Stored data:
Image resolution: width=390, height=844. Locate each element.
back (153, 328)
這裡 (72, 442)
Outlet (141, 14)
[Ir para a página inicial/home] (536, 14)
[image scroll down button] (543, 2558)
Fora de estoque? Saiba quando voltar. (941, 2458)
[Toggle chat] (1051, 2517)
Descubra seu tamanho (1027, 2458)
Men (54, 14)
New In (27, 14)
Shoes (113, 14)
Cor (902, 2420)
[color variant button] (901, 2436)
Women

Directions for this task:
Output all of the data without altering a single line.

Solution below:
Image resolution: width=390, height=844. Locate each element.
back (153, 328)
這裡 (72, 442)
Outlet (141, 14)
[Ir para a página inicial/home] (536, 14)
[image scroll down button] (543, 2558)
Fora de estoque? Saiba quando voltar. (941, 2458)
[Toggle chat] (1051, 2517)
Descubra seu tamanho (1027, 2458)
Men (54, 14)
New In (27, 14)
Shoes (113, 14)
Cor (902, 2420)
[color variant button] (901, 2436)
Women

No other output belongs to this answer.